Gli inglesi lo chiamano “Library Weeding”, una locuzione che evoca la potatura degli alberi, necessaria affinché crescano più rigogliosi
“Gli inglesi lo chiamano “Library Weeding”, una locuzione che evoca la potatura degli alberi, necessaria affinché crescano più rigogliosi”, fa notare una professionista del settore ribaltando lo stesso paragone usato da Prosperi. “Molti dimenticano che anche la gestione dei libri ha un costo, in termini di spazio e di manutenzione. Le acquisizioni di interi fondi in seguito a donazioni, ad esempio, sono spesso problematiche perché non sempre si tratta di collezioni omogenee e completamente aderenti all’area tematica della biblioteca. Insomma, le persone non dovrebbero dimenticare che quella del bibliotecario è una professione, non ci muoviamo improvvisando ma ci atteniamo a linee guida dettate dalle associazioni professionali”.
E se è vero che l’archivio universitario di Montacchiello ha problemi di spazio, non corrisponde al vero l’affermazione per cui verrebbero cedute gratuitamente le prime copie dei libri. Lo afferma la coordinatrice della Biblioteca di Storia e Filosofia, Cinzia Bucchioni, da noi interpellata: “Il libro citato dal prof. Prosperi, come gli è stato detto, era in catalogazione e per questo non compariva nel Metaopac”.
“Al di là del caso singolo – aggiunge – mi sembra estremamente lodevole che invece che buttare i libri al macero vengano dati in dono agli utenti, e così rimessi in circolo. Purtroppo lo spazio non è illimitato e quando parliamo di cessione ci riferiamo sempre di libri di cui abbiamo almeno due copie. Ci sono criteri che vedono coinvolto l’intero sistema bibliotecario: il primo a dire che non possiamo ricevere copie multiple è proprio l’archivio di ateneo, che ha una prospettiva di riempimento meno che decennale. Dopo di che sarà necessario costruirne un altro, e non è un’operazione banale”.
“Siamo rimasti amareggiati dalle parole del prof. Prosperi – conclude – proprio perché gli abbiamo fornito in maniera puntuale tutte le spiegazioni da lui richieste”.
Diverso infine è il discorso per la Biblioteca Comunale, dove esiste effettivamente un problema di spazi ma non di scarsa attenzione alle procedure. La struttura infatti contiene solo la collezione attuale e non è stata pensata per crescere: un problema sollevato già anni fa, quando ormai però la costruzione del nuovo edificio era in stato avanzato. E dove la biblioteca ha una funzione diversa da quella universitaria: non la conservazione infatti ma il libero accesso e la consultazione. Anche in questo caso lo scarto viene gestito attraverso criteri precisi, racchiusi nell’acronimo “SMUSI”: scorretto, informazione inattuale; mediocre, superficiale, ordinario; usato, deteriorato, di sgradevole presenza, superato; inappropriato, incoerente con la raccolta.

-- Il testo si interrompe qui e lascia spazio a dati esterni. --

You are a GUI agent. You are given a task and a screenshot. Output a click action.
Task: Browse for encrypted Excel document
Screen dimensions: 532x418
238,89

Faccio i complimenti agli architetti che hanno progettato la biblioteca SMS riempiendola di vetri e di spazi assurdi e inutilizzabili e dimenticandosi dei libri. Comunque se manca spazio per gli scaffali basta levare qualche tavolino dove la gente passa le giornate a giro su internet.
Cara Redazione e cara Cinzia,
trovo molto utile il lavoro di approfondimento e chiarimento che avete svolto, andando anche a interpellare gli addetti ai lavori, che giustamente esprimono il disagio di chi deve gestire un patrimonio librario fuori dall’ordinario senza avere strutture adeguate. Il problema però rimane e bisogna stare a attenti a non disperdersi nel gioco delle prese di posizioni, dei tanti esempi che contraddiranno quel che scritto Adriano Prosperi, ecc. , perché si fa un cattivo servizio a noi cittadini per primi.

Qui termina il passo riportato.